Digital Seclusion follows the story of an unnamed hikikomori protagonist who organized his whole life around PC-98 visual novels. His home is full of authentic Japanese hardware and software from that era, all of it barely known to anyone in his part of the world. His mostly nocturnal, asocial routine of only rarely shaken up by the outside world, and even those disturbances hardly extent beyond delayed online deliveries or distracting weather. In near-perfect isolation, his time and thoughts are completely dedicated to his favourite pieces of media and the blog that catalogues his thoughts and knowledge about them. At least, until something inexplicable appears in his solitary life, taking the form of one of his favourite heroines…
Written without context, this might seem like an introduction to a strange love story, but the grim tone of the VN quickly makes you realize it could never go in such a direction. And ultimately, the narrative parts of the game mostly act as the framing for its main content: commentary about early-era visual novels and the meaning they hold to the author. Zalor writes with both nostalgia and deep knowledge about how PC-98 games laid the foundation for what VNs are today and the value they can still hold for a modern reader. Despite the cynical facade of the protagonist, everything he says is filled with conviction about the immense potential visual novels hold as a narrative medium and appreciation for what the best of them already achieved. The specific games chosen and thoughts that accompany them will be very familiar to long-time Fuwanovel members, as these are mostly indistinguishable from Zalor’s own fascinations and opinions. For anyone else, they will prove to be either a great nostalgic trip or a well-written and convincing introduction to that era of VNs.

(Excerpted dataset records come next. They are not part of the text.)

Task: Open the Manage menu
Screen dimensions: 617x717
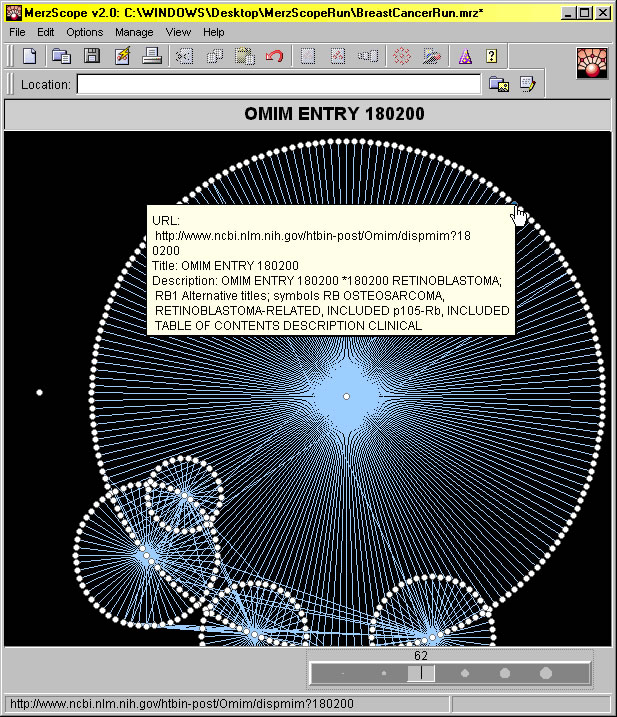Action: click(x=134, y=32)
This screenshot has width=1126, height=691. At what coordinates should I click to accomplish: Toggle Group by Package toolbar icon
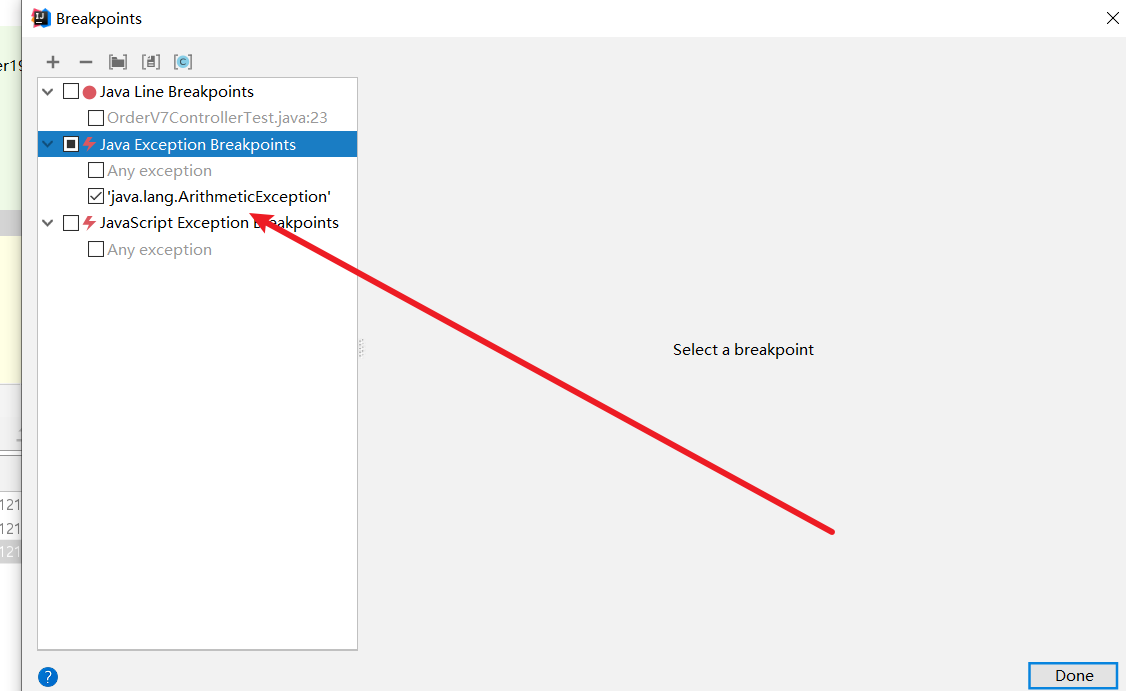118,62
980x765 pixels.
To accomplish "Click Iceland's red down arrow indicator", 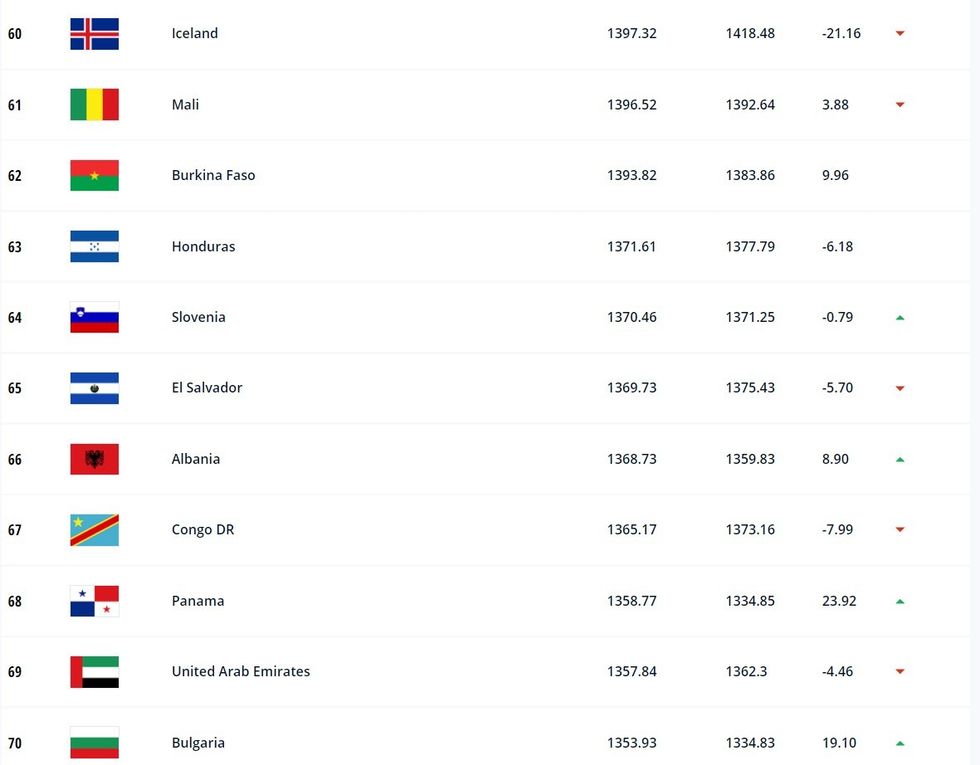I will tap(900, 34).
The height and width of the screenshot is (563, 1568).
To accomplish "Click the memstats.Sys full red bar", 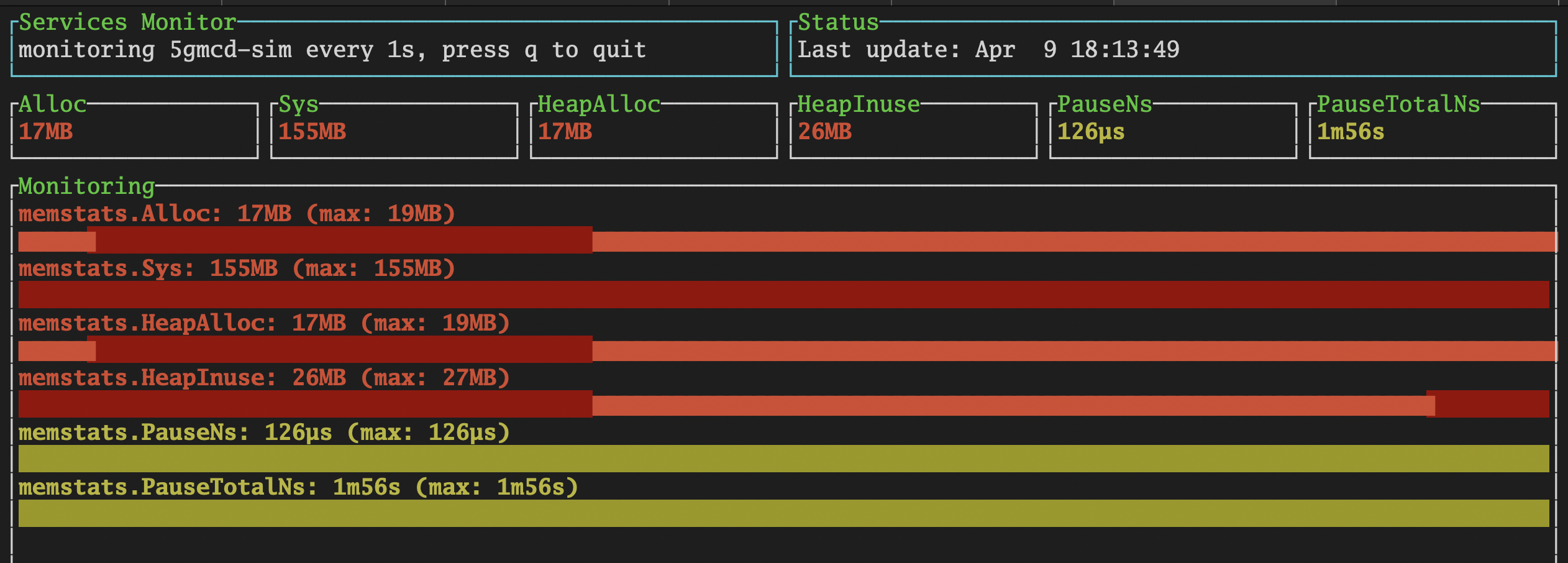I will tap(784, 295).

While the blogging parts are, in my opinion, excellent, both in style and substance, the actual story of the game is worthwhile mostly whenever it’s used to further elaborate on ideas expressed in those commentary sections. The appearance of the pixelart apparition, apart from driving forward the minimalistic plot, is a necessary vehicle to discuss protagonist’s more extreme ideas and the value of dedicating oneself to obscure (and arguably obsolete) forms of popculture. Every blogger or author engaging with niche media will likely find those fragments interesting (and I’m, quite obviously, well within that group). The whole rest of it, that is pieces of protagonist’s biography or details of his shut-in life and the anxieties it creates, rarely bring anything interesting to the table, despite being well-written. The personal subplot has slight touches of denpa-style horror, with unsettling dream sequences and the dubious reality of what the main character is perceiving, but it doesn’t commit to any such theme to a satisfying degree. That problem is only made worse by the games’ inevitable bad ending. I won’t spoil anything more, but while the final sequence properly concludes the story (and even makes a point about it being the only possible outcome for the protagonist), for me it seemed rather predictable and hardly made me feel anything. It’s not awful, in a way that could hurt the valuable parts of the experience, but makes it even more important to not approach Digital Seclusion expecting a great storyline – that aspect of it is simply serviceable.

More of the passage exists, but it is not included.